TO DO:
Give back exactly the line containing "Select row number 10 in the row header" together with all the lines after it, ending at the final line below.

Stored data entries:
"""

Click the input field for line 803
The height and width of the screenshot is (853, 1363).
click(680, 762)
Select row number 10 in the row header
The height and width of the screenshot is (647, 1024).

"""

EXPECTED ANSWER:
Select row number 10 in the row header
The height and width of the screenshot is (647, 1024).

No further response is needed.